Curtis D. Summers (September 17, 1929 – May 11, 1992) was an American engineer and roller coaster designer credited for designing or providing structural engineering on 25 wooden roller coasters around the world. He earned a degree in Architectural Engineering from Kansas State University and was a registered engineer in 40 states.

Career 
Curtis D. Summers began his career in the amusement industry when he was contacted by Cincinnati's Coney Island to provide structural repairs to the park's Shooting Star roller coaster. He was hired by the Hixson Engineering Company and worked with Coney to keep the park's two wooden coasters, Shooting Star and Wildcat, structurally sound. In 1972, Summers left Hixson Engineering to start his own firm, Curtis D. Summers, Inc., based in Cincinnati, Ohio The owners of Coney Island, Taft Broadcasting, closed the park in order to escape the repeated flooding from the Ohio River and built a new park, Kings Island, 25 miles to the north. Summers was asked to design most of the structures of the new park and worked alongside John C. Allen to assist him by providing the structural engineering on the two new wooden coasters constructed for the park.

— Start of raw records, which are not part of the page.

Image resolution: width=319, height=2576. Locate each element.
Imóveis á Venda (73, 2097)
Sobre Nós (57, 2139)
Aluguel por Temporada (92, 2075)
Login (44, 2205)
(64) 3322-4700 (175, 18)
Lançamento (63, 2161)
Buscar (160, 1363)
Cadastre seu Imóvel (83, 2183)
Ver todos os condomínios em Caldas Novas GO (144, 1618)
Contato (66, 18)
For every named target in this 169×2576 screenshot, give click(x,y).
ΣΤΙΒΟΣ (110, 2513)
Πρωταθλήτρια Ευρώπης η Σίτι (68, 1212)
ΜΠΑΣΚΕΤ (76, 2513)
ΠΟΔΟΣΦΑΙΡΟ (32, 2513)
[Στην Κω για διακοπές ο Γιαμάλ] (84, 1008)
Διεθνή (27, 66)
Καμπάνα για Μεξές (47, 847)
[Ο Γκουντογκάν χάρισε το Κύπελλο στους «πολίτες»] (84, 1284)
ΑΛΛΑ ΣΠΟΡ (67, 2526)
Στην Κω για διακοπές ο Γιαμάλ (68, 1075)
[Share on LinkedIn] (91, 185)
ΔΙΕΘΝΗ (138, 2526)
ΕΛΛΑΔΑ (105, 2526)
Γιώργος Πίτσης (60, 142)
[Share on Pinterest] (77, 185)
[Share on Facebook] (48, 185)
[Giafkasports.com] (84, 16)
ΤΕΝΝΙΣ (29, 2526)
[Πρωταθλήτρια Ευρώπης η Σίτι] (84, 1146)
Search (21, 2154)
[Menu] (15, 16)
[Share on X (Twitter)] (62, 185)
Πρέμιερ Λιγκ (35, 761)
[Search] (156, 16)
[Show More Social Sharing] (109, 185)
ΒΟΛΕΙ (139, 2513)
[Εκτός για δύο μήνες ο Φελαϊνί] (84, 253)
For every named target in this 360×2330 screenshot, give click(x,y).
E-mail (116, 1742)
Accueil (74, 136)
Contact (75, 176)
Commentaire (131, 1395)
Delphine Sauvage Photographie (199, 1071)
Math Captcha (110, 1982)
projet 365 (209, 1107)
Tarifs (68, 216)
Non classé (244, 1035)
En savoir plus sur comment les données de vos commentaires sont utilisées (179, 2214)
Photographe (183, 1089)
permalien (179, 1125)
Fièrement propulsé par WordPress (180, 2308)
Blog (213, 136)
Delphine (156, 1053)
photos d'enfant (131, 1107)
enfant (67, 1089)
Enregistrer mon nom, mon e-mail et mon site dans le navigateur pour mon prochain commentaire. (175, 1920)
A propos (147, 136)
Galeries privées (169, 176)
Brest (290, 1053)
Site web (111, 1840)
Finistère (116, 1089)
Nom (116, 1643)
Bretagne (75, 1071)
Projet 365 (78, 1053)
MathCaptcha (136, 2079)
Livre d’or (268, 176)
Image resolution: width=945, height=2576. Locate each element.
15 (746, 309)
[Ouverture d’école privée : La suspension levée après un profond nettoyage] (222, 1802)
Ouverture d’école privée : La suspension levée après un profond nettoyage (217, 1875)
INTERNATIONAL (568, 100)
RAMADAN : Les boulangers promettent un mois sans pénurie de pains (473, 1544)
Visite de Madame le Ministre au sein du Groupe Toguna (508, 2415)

The Taft Broadcasting Company, and its successor, Kings Entertainment Company (KECO), went on to build two more amusement parks, Kings Dominion and Canada's Wonderland. They purchased an existing park, Carowinds; managed California's Great America and were co-owners of Australia's Wonderland. Curtis D. Summers and his firm continued to be the primary engineers for each of the parks. When John Allen retired from the coaster-building business in 1976, Summers took over as the primary designer of wooden coaster projects for the Taft/KECO chain of amusement parks.

In 1978 KECO started building The Beast at Kings Island. Summers' firm was brought on board to provide structural engineering for the massive helix finale. The project was built in-house and was overseen by Charles (Charlie) Dinn, Kings Island's Director of Construction, Maintenance and Engineering. Dinn left Kings Island in 1984 to start his own firm the Dinn Corporation. In 1985 he contacted Summers' firm to provide the design for the restoration of the helix of Paragon Park's Giant Coaster which Dinn was moving to Wild World in Largo, Maryland. That was the start of relationship that lasted until 1991. Following a few more coaster moves and rebuilds, the two teamed up in 1987 to start building new coasters. The two companies always operated separately but every new coaster built by the Dinn Corporation from 1988 to 1991 was engineered by Curtis D. Summers. Ten of these "Dinn & Summers" coasters were built during that time period, and many of them featured record-breaking drops.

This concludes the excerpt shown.